News

By Jonquil Frankham

WASHINGTON STATE, November 7, 2008 (LifeSiteNews.com) – Eastern Washington’s largest hospital system, Providence Health Care, has said assisted suicide will not be permitted in its hospitals.

The owners of Sacred Heart Medical Center and Holy Family Hospital, a branch of Providence Health Care, said, “Providence will not support physician-assisted suicide within its ministries. This position is grounded in our basic values of respect for the sacredness of life, compassionate care of dying and vulnerable persons, and respect for the integrity of medical, nursing, and allied health professions. We do not believe health care providers should ever be put in a position of aiding a patient in taking his or her own life.”

The statement follows the deeply controversial passage of the ballot measure, I-1000, which on November 4th legalized assisted suicide in Washington State.

Author and bioethicist Wesley Smith commented on Providence’s resolve: “This is important. Medical professionals must resist turning killing … into a medical treatment.”

“None can be forced (yet) to participate,” he says, adding, “Of course, eventually the ideologues will try and force people to participate or be complicit in the killing.”

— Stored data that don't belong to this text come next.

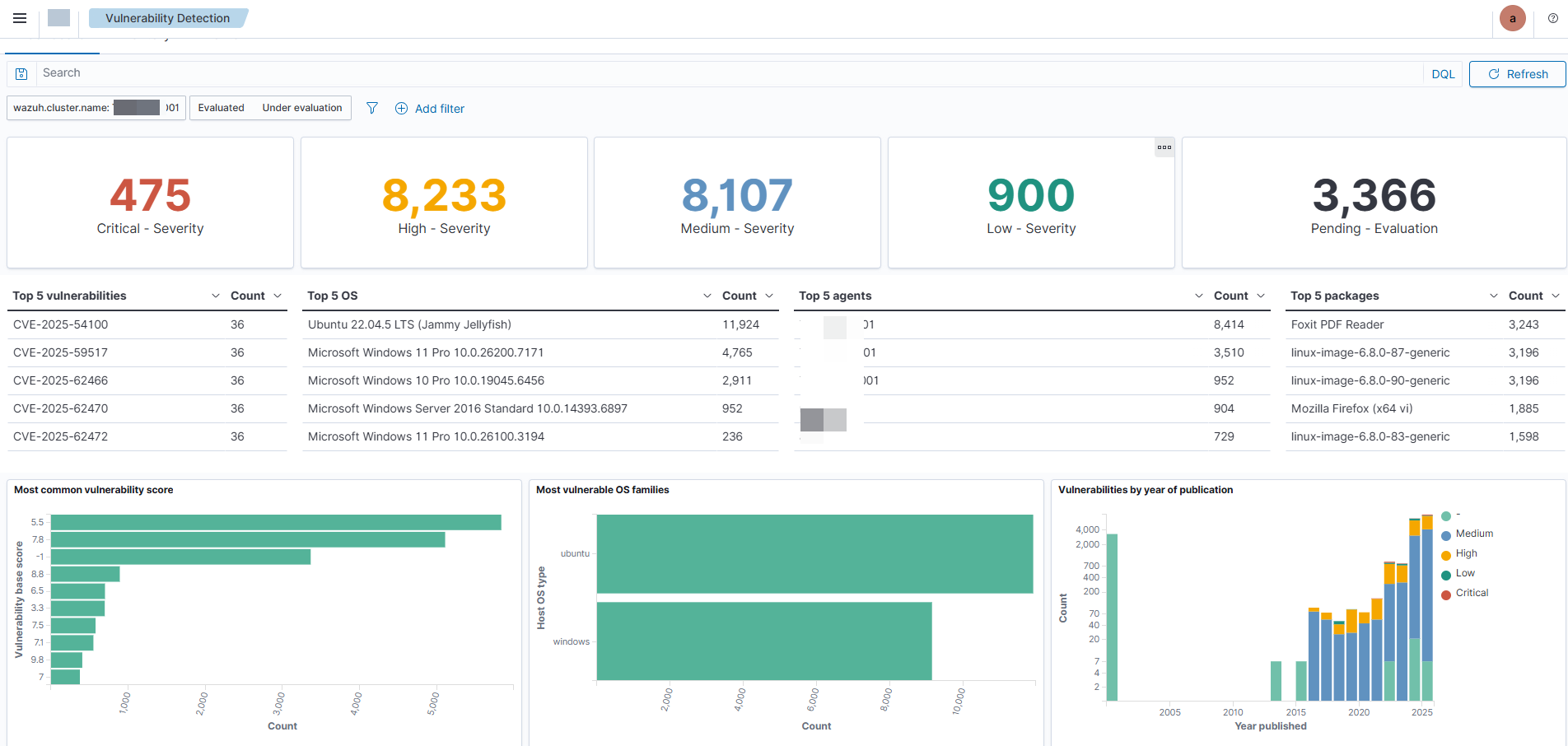Open the Low Severity panel options menu
The height and width of the screenshot is (746, 1568).
click(x=1164, y=147)
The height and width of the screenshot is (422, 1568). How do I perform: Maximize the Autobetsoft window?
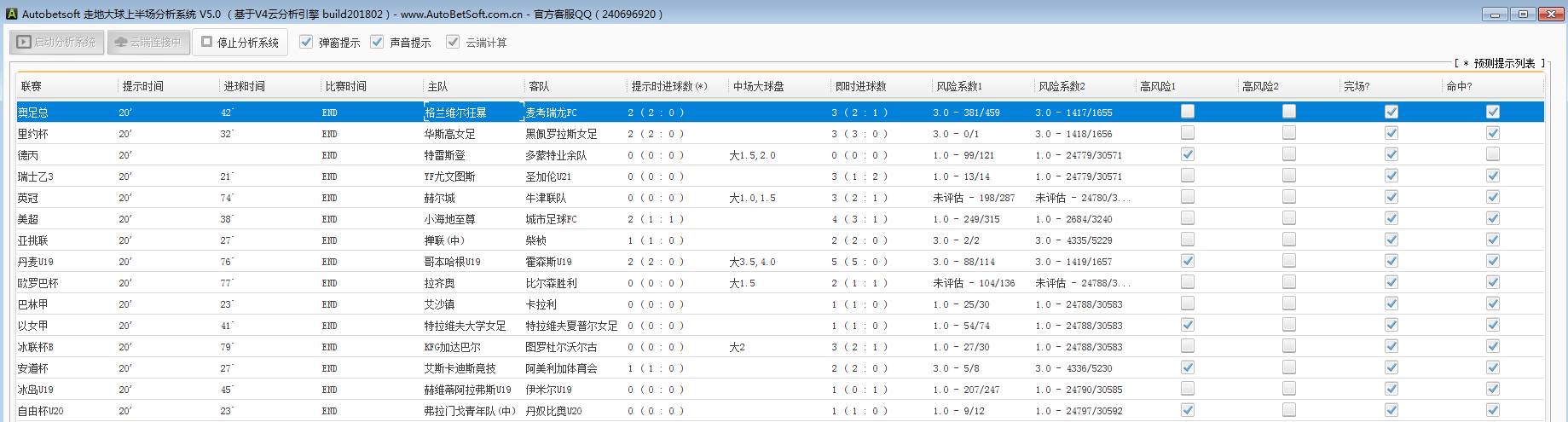tap(1522, 14)
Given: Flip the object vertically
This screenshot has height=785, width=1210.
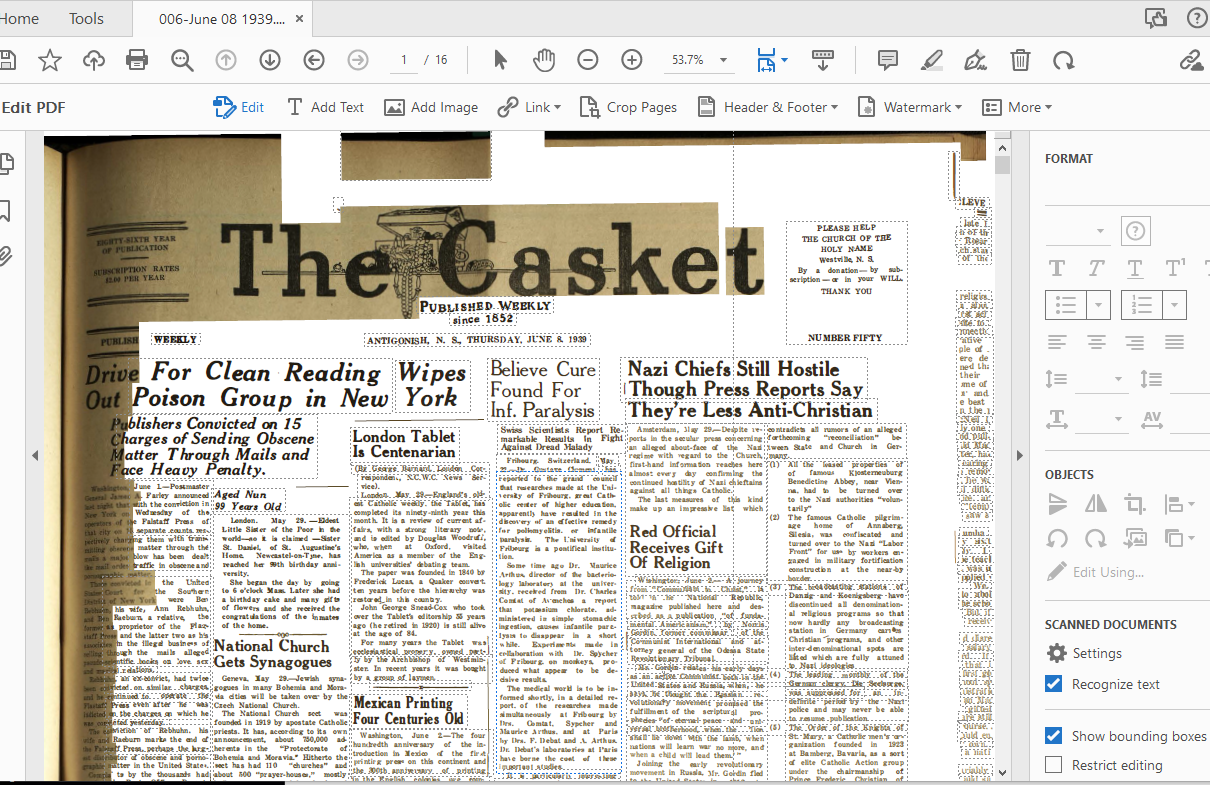Looking at the screenshot, I should [1058, 504].
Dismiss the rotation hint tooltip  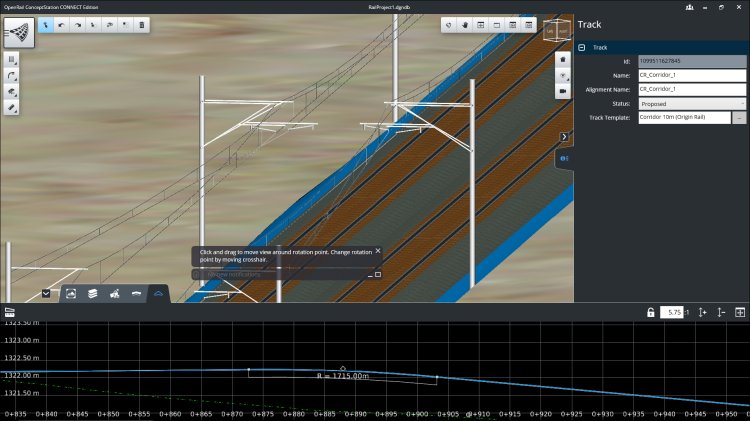point(377,251)
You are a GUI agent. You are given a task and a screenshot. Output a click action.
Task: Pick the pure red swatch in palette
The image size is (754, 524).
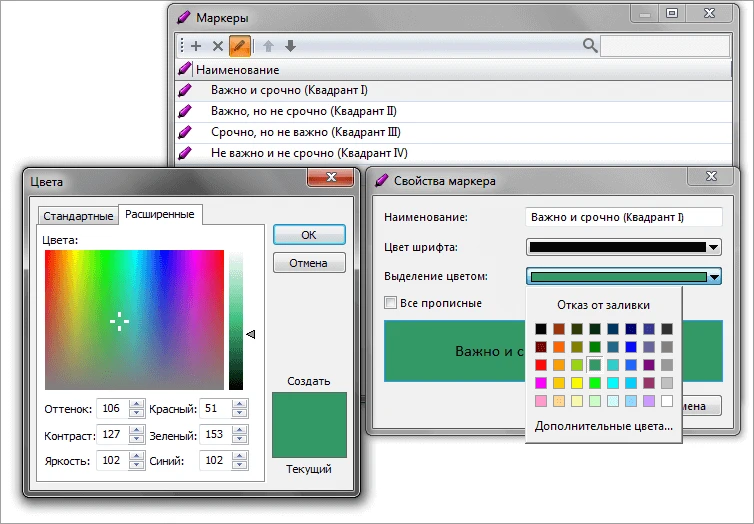pos(541,365)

He says, however, that Providence’s example is vital because it “may save lives of people” who, because of the decisions “of non participating medical professionals, will never ask for assisted suicide.”

There is some concern among Washington physicians that they will be forced to participate in assisted suicides, but the Washington State Medical Association (WSMA) has so far said they will not. 

Providence Health Care is a not-for-profit medical organization founded and sponsored by the Catholic religious order, the Sisters of Providence. Numerous other Catholic organizations such as the Knights of Columbus of New Haven, Connecticut provided altogether approximately 57% of the funds to fight against I-1000.

I-1000, which allows physicians to prescribe lethal doses of barbiturates to patients they think have less than six months to live, was also resisted by numerous physicians. The Washington State Medical Association was emphatically against the statute.

In a press release in July, the WSMA’s president Brian Wicks said, “We believe physician-assisted suicide is fundamentally incompatible with the role of physicians as healers…Patients put their trust in physicians and that bond of trust would be irrevocably harmed by the provisions of this dangerous initiative.”

“Initiative-1000 gives doctors power which we do not want and which we believe is contrary to good medical practice,” he continued. “The initiative is a dangerous distraction from symptom-directed end-of-life care that provides comfort for dying patients and their families. Our focus should remain on caring for terminally ill patients and should never shift toward helping them kill themselves.”